* JOBS:
• A. How many Americans shopped in stores and online during the 5-day holiday weekend, according to the holiday shopping post?
• B. Transcribe part of the holiday shopping post, starting at the words "TGIF – E-Commerce" and ending after "never will be.".

* TEXT BLOCK:
==*==

TGIF – E-Commerce and E-Cash

The American Consumer has been active this holiday season and we believe the trend will continue and in fact accelerate. With the US economy humming along and the Stock Market at all-time highs, consumer spending is looking strong. From Thanksgiving Day through Cyber Monday, more than 174 million Americans shopped in stores and online during the 5-day holiday weekend, sharply beating the 164 million estimated. Our go-getter Meredith was certainly one of them. I was not. I never will be.

The irreversible trend of online shopping continues. UPS said an “unprecedented” surge in online orders is causing some delays in deliveries as the company has been scrambling to keep up with holiday shopping demand. UPS may increase driver work hours approaching 70 hour weeks through the holidays. You’ve probably been noticing UPS and FedEx trucks busy in your neighborhood even past 9pm. Online sales are forecast to jump by another 16% this holiday season. That could prove to be low. Also interesting, 65% of consumers have made purchases via mobile apps. It’s even more pronounced when you study the behavior of the younger generations. Retailers be warned.

==*==

* DATA EXTRACT:
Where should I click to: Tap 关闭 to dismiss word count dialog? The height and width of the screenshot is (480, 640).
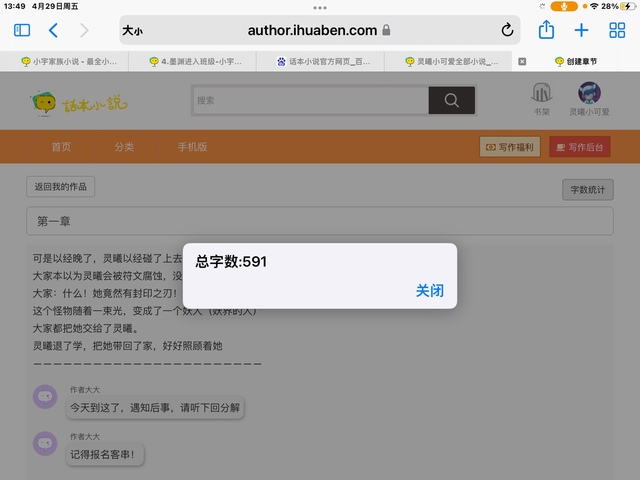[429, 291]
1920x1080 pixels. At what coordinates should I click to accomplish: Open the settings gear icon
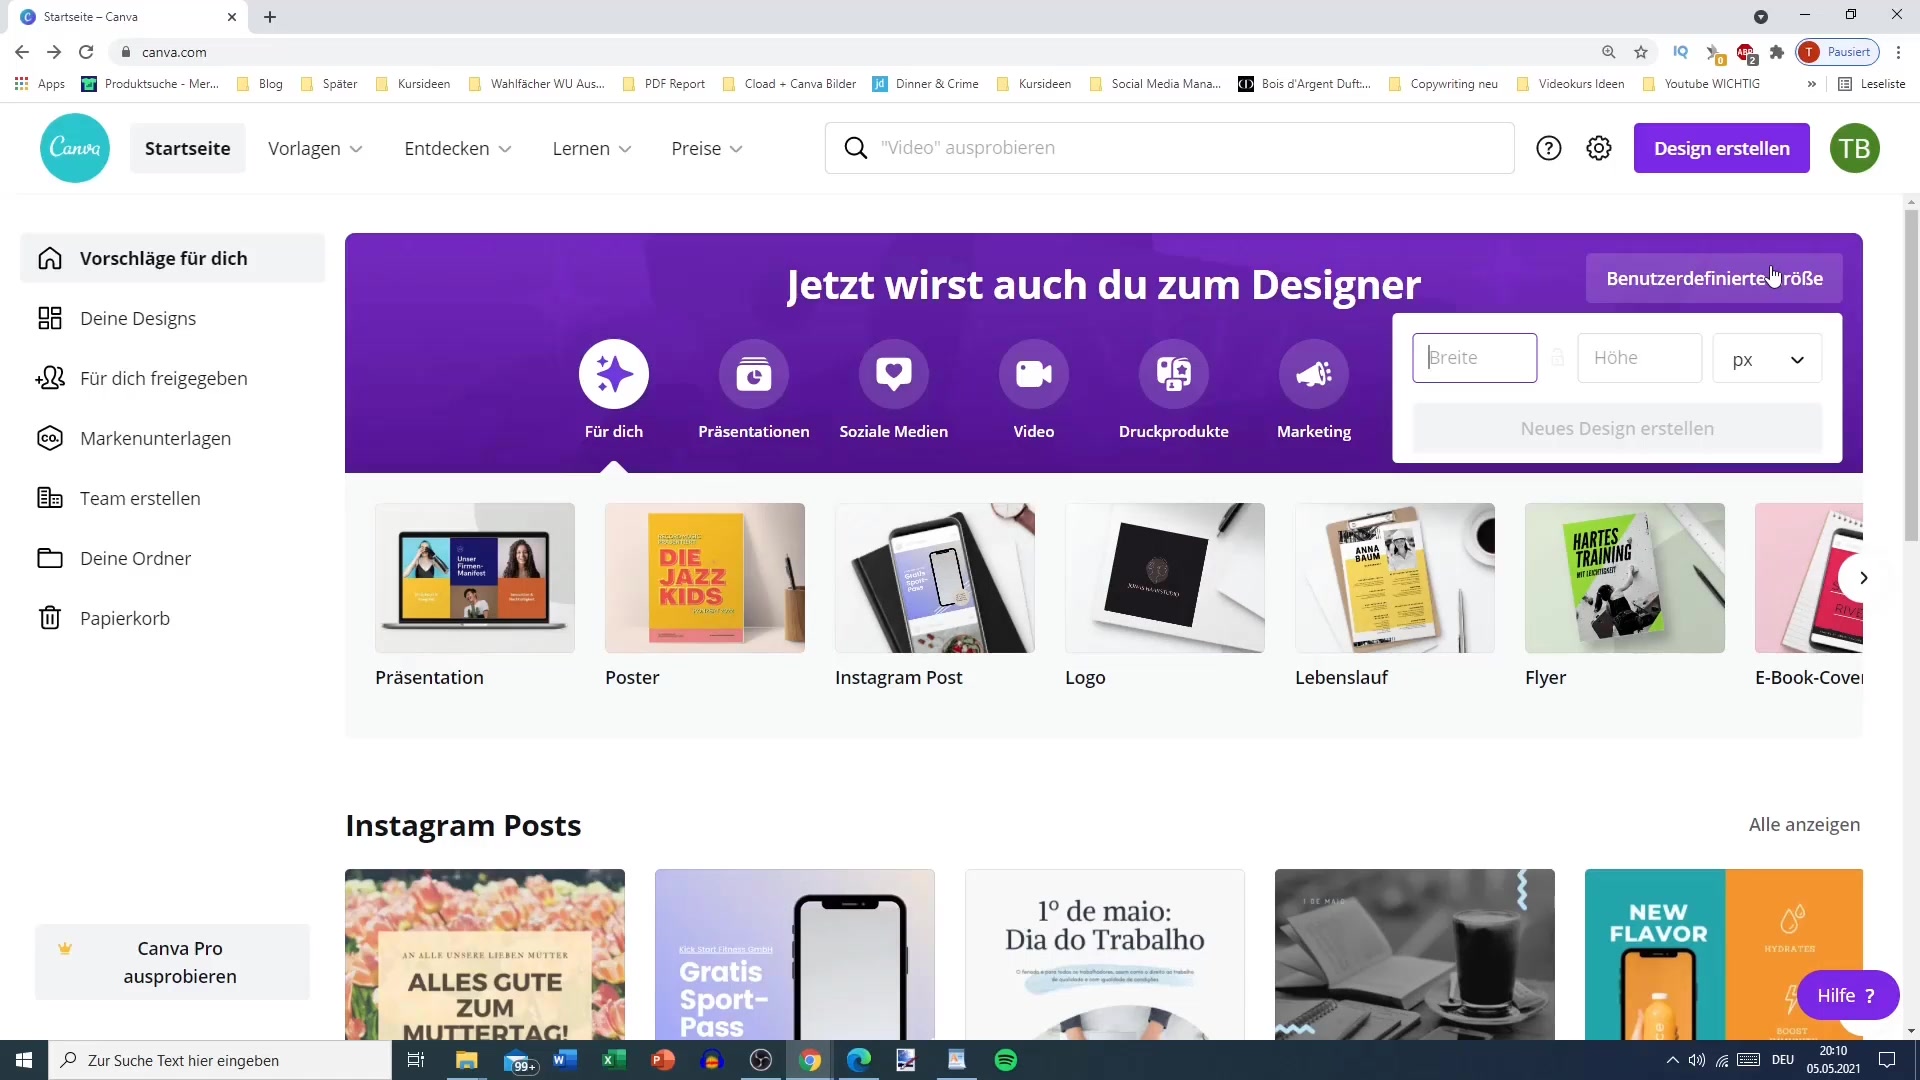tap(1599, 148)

==*==

* RESPONSES:
• A. More than 174 million Americans.

• B.
TGIF – E-Commerce and E-Cash

The American Consumer has been active this holiday season and we believe the trend will continue and in fact accelerate. With the US economy humming along and the Stock Market at all-time highs, consumer spending is looking strong. From Thanksgiving Day through Cyber Monday, more than 174 million Americans shopped in stores and online during the 5-day holiday weekend, sharply beating the 164 million estimated. Our go-getter Meredith was certainly one of them. I was not. I never will be.